I’m not going to lie to you: I lie to you all the time. Seriously, all the time. There’s absolutely no me here. Whoever or whatever Brad Zellar is, it isn’t this.

I have never, for instance, owned either a Plymouth Duster or a Scamp, let alone done any of the things I might have claimed to have done in the backseat of such a vehicle. I never attempted to roller-skate to Duluth with a giant cross strapped to my back. The things I claimed to have done with Boxcar Willie would almost certainly qualify as libel (not to mention obscenity) under virtually any strict interpretation of the law.

This is not my life. Honest to God, you can’t even begin to imagine, and neither can I.

You know how really lonely people will buy those shrink-wrapped picture frames that have the idyllic demonstration photos of beautiful men, women, and children already in them and then they’ll just hang those complete strangers up on their walls because they don’t have anybody in their own life who’s nearly as happy or beautiful as these pretend family members and friends?

I don’t know; maybe it’s just me, but I have these photos all over my house, and it’s somehow comforting to me. I’ve given the smiling people in these pictures names and histories, of course, and it’s gotten to the point where I can sometimes actually convince myself of their reality. This is my family, I’ll think to myself. This is my life. I’ve done pretty damn well for myself.

Seriously: I don’t think there’s a phrase in the world I love more than make believe.

That said, I’d like to be honest with you for a moment. I want to be clear on this: I prefer a lot of things to a lot of other things; a lot of things that are not right here and right now to a lot of other things that are, unfortunately, right here and right now. Just so you know.
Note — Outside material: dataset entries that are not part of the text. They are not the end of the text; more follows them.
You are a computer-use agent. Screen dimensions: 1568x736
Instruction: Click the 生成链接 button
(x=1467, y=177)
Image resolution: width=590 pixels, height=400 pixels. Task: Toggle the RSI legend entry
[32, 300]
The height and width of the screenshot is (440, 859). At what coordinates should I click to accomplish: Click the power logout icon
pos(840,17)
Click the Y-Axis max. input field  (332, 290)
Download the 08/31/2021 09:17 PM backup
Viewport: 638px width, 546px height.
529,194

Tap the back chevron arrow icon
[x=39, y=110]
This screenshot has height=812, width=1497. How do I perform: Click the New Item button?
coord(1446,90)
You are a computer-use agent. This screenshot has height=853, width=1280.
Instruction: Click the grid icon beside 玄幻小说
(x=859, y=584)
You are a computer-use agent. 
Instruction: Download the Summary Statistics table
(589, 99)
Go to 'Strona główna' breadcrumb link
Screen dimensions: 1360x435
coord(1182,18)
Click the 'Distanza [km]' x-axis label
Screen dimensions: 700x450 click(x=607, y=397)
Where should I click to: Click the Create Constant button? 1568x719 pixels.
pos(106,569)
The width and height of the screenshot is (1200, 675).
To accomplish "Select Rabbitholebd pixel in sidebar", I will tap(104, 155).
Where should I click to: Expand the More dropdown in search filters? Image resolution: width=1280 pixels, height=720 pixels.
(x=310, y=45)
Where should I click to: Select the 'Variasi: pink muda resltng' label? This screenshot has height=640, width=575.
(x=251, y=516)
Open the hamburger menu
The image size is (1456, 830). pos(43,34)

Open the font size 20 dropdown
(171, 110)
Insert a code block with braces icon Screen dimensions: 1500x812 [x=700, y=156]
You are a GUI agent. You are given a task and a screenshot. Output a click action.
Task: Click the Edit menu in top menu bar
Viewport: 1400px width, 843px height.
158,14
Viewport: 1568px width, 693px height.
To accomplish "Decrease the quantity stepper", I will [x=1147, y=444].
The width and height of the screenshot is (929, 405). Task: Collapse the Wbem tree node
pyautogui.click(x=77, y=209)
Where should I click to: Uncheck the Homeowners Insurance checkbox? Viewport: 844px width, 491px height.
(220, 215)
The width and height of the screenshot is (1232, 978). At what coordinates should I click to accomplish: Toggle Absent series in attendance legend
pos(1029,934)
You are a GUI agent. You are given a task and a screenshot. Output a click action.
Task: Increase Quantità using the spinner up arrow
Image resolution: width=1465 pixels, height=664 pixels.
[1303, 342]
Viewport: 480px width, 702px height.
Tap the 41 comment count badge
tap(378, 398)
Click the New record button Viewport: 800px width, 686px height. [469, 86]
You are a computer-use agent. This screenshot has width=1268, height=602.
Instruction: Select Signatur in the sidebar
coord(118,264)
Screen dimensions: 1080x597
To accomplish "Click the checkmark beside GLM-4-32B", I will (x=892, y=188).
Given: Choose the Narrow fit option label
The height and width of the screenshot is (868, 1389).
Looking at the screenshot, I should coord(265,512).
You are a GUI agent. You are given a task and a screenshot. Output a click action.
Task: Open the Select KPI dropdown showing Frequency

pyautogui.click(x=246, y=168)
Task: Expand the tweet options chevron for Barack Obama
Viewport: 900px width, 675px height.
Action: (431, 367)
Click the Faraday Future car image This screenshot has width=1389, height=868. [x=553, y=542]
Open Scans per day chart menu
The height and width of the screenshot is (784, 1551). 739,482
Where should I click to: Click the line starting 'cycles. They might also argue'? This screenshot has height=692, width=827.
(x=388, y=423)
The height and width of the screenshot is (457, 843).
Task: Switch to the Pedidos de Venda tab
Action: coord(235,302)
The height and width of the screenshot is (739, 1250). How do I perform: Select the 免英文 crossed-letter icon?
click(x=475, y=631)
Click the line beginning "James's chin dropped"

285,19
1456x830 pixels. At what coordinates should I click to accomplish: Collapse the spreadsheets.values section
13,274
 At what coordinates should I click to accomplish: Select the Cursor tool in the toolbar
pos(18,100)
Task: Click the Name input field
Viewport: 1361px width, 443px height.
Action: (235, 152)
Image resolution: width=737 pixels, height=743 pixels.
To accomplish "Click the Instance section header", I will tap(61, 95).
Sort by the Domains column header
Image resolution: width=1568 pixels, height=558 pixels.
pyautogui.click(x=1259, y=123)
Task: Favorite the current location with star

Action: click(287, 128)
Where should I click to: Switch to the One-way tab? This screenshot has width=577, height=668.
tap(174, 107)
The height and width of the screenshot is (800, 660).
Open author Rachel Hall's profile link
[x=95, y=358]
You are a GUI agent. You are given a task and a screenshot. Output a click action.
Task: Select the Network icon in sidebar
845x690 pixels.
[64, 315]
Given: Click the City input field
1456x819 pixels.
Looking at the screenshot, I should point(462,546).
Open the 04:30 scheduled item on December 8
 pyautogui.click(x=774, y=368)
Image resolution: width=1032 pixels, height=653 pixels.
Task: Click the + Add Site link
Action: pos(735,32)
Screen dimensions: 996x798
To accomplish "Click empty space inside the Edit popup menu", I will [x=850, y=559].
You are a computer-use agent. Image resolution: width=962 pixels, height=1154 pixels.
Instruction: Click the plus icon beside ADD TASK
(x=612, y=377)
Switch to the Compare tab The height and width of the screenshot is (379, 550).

I suppose this is just a phase, or maybe it’s the time of year, but I spent the last several days trapped in ice, flat on my back and bloated, staring up through the gray crust at the bright and blurry world above, where I saw greasy splashes of color that I supposed might have been balloons. Volkswagens seemed less probable, as I had no idea how they would have gotten into the sky above the river. The muffled and badly fractured sound I heard could have been the plaints of lonesome dogs, church bells, cries for help, or something else altogether. I didn’t know and frankly didn’t much care.

Somewhere close by, I knew, my old heart was lying in a dark field in a patch of purple velvet, listening with longing to the sound of geese winging their way free of here.